Available data below:

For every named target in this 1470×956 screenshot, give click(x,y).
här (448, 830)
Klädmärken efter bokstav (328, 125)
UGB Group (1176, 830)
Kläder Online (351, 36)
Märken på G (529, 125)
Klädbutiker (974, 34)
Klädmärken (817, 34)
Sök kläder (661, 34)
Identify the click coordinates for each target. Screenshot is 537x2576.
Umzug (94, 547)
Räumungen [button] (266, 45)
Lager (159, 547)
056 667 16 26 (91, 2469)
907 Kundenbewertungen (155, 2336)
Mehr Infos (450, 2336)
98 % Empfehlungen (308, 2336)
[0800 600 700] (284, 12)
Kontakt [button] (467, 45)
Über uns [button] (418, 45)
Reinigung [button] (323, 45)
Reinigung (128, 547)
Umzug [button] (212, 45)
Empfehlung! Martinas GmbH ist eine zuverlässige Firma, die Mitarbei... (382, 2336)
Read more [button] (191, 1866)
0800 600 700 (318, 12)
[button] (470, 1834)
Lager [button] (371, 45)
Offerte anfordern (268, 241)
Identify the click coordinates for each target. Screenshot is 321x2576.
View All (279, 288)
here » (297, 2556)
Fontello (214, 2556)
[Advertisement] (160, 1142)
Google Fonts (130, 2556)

End of Available data.
Available data below:

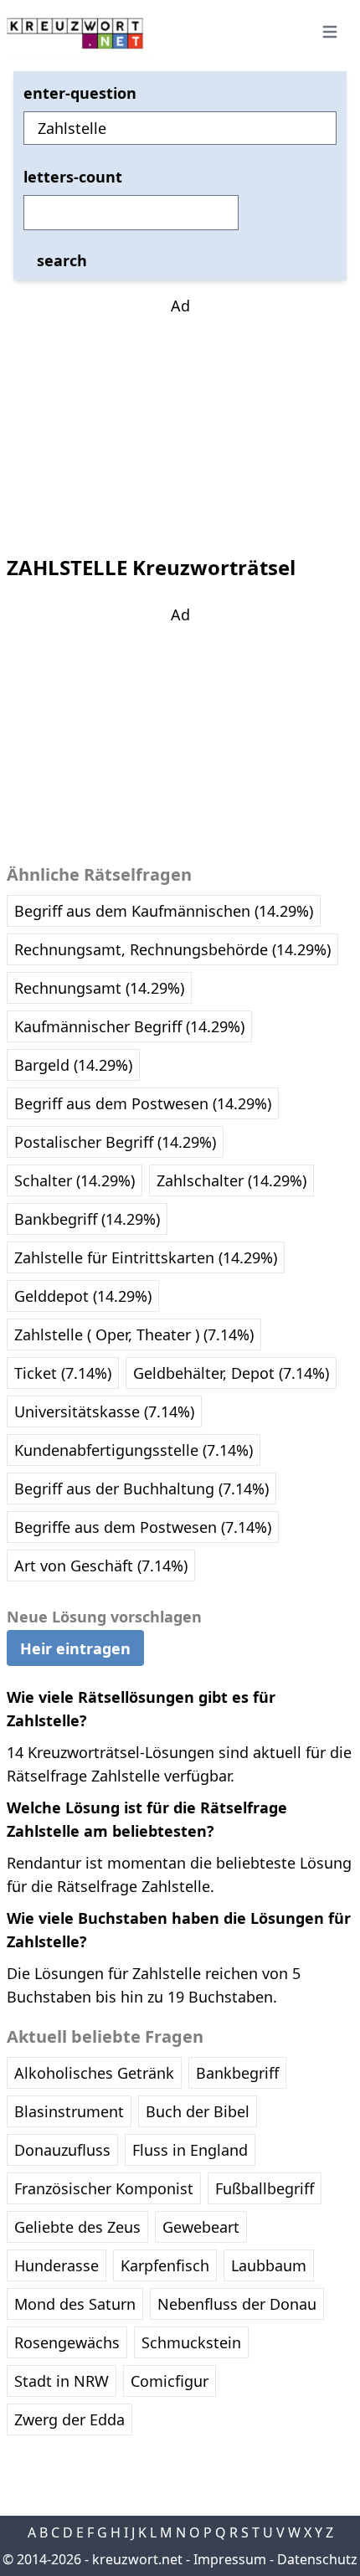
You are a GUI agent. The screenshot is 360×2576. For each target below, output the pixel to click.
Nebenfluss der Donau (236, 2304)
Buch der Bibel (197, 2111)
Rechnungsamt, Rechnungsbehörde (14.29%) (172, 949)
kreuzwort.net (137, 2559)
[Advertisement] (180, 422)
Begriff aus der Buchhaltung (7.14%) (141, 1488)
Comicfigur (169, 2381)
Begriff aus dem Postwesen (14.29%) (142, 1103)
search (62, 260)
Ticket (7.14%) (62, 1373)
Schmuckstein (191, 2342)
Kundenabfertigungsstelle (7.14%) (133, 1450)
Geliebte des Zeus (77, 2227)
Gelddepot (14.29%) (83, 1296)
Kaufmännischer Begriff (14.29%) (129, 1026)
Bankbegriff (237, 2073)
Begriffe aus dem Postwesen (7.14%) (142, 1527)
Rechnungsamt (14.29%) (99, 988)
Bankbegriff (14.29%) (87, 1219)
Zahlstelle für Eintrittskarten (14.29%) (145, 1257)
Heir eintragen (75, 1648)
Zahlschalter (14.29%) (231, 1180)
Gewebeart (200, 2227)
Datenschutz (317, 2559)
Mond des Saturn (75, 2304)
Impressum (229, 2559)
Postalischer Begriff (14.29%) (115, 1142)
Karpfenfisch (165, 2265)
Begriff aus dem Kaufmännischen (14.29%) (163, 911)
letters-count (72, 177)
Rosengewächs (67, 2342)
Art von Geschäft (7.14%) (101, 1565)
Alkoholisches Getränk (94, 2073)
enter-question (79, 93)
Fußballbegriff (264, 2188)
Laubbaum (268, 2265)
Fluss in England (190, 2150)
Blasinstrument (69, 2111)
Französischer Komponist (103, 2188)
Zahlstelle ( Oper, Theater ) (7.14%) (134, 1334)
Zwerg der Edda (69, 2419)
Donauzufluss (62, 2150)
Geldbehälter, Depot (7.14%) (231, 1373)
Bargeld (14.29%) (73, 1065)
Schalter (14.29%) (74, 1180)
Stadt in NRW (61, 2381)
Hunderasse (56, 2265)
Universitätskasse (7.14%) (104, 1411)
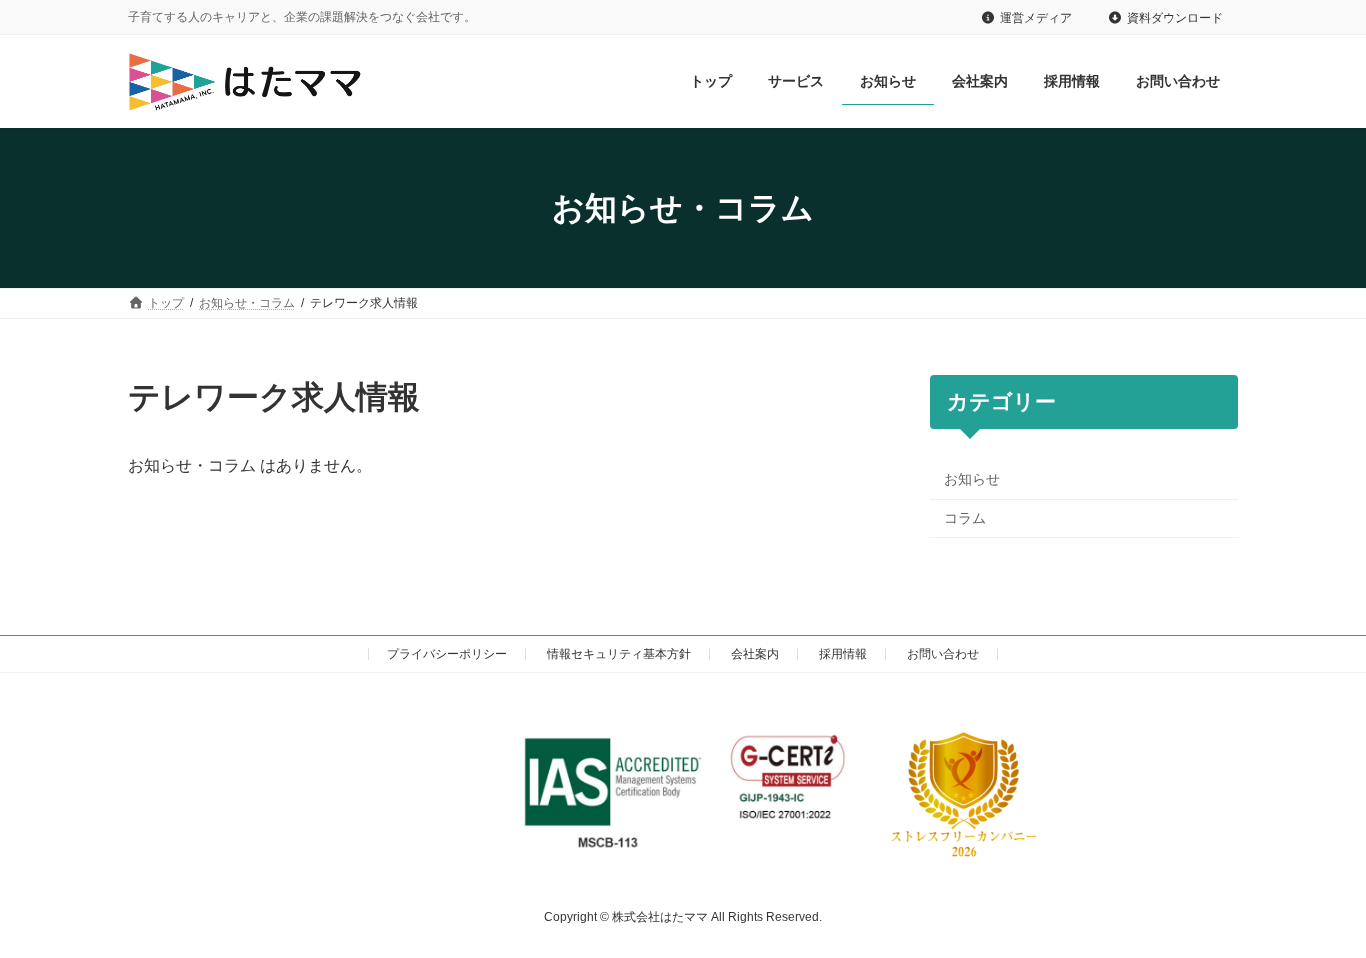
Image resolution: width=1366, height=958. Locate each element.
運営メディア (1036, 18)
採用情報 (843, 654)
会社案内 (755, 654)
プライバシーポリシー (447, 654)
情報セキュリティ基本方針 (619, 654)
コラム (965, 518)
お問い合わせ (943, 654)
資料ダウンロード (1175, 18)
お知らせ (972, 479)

End of Available data.

Find the line with "Bankbegriff (237, 2073)" in the material above. Reproduce it and each line after it up to and including the line with "Karpfenfisch (165, 2265)".

Bankbegriff (237, 2073)
Begriffe aus dem Postwesen (7.14%) (142, 1527)
Rechnungsamt (14.29%) (99, 988)
Bankbegriff (14.29%) (87, 1219)
Zahlstelle für Eintrittskarten (14.29%) (145, 1257)
Heir eintragen (75, 1648)
Zahlschalter (14.29%) (231, 1180)
Gewebeart (200, 2227)
Datenschutz (317, 2559)
Mond des Saturn (75, 2304)
Impressum (229, 2559)
Postalischer Begriff (14.29%) (115, 1142)
Karpfenfisch (165, 2265)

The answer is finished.